/---
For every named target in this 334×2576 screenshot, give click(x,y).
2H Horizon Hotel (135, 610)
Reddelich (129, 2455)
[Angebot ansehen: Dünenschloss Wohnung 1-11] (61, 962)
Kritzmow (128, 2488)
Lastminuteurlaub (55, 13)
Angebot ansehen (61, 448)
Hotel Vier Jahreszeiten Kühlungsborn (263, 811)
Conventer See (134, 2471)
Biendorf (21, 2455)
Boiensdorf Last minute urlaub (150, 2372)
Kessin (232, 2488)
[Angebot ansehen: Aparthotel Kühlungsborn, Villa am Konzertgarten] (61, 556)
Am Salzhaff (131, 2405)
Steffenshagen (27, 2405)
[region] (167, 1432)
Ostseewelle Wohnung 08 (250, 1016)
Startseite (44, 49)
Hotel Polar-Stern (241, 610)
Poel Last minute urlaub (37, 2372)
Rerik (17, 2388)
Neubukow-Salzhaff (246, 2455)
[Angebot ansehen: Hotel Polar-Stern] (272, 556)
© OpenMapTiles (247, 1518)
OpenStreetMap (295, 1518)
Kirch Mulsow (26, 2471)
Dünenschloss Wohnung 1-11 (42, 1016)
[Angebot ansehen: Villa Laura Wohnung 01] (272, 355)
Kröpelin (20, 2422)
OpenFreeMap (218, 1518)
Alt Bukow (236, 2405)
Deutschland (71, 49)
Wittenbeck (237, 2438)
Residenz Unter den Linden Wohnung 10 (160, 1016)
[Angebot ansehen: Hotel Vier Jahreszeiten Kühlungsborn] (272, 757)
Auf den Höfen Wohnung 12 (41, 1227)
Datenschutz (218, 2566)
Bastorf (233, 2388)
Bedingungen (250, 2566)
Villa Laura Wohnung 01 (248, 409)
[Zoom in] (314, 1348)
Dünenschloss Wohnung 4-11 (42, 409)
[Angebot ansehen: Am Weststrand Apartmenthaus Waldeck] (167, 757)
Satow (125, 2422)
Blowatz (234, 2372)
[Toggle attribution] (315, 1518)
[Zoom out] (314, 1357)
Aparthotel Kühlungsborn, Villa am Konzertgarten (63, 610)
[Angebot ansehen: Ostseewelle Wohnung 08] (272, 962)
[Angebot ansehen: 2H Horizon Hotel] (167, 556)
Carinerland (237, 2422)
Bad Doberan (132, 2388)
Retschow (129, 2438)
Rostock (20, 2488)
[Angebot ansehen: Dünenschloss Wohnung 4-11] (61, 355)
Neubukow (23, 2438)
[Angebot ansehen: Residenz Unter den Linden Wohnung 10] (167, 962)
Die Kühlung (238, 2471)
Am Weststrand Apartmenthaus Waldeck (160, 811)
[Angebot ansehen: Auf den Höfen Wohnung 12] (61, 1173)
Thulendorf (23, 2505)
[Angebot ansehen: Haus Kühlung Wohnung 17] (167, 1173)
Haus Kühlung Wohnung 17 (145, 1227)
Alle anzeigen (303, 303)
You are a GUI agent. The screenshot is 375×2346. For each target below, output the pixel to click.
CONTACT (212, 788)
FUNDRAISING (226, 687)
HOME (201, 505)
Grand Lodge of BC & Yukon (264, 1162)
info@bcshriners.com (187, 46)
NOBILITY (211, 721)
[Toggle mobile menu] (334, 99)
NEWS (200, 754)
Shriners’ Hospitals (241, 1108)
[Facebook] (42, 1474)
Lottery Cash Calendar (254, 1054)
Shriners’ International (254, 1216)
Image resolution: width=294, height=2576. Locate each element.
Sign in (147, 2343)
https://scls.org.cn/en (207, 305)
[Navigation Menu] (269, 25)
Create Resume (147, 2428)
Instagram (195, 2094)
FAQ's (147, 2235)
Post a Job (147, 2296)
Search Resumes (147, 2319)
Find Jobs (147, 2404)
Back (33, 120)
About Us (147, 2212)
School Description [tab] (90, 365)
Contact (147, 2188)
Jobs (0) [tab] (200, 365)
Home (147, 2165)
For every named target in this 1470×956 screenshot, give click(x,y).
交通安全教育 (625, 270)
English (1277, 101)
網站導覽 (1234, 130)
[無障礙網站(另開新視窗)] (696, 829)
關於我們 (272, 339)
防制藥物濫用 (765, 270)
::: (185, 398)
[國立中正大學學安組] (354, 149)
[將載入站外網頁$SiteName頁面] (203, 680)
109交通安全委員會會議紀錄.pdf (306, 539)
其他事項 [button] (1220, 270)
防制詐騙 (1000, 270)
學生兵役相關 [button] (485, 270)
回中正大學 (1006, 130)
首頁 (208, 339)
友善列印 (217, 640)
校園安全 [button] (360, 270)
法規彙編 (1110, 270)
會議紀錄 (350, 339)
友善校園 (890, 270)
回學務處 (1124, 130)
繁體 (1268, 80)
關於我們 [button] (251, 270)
\---
--- Task prompt ---
Write out each line above containing "Laura".

--- Result of this task ---
[Angebot ansehen: Villa Laura Wohnung 01] (272, 355)
Villa Laura Wohnung 01 (248, 409)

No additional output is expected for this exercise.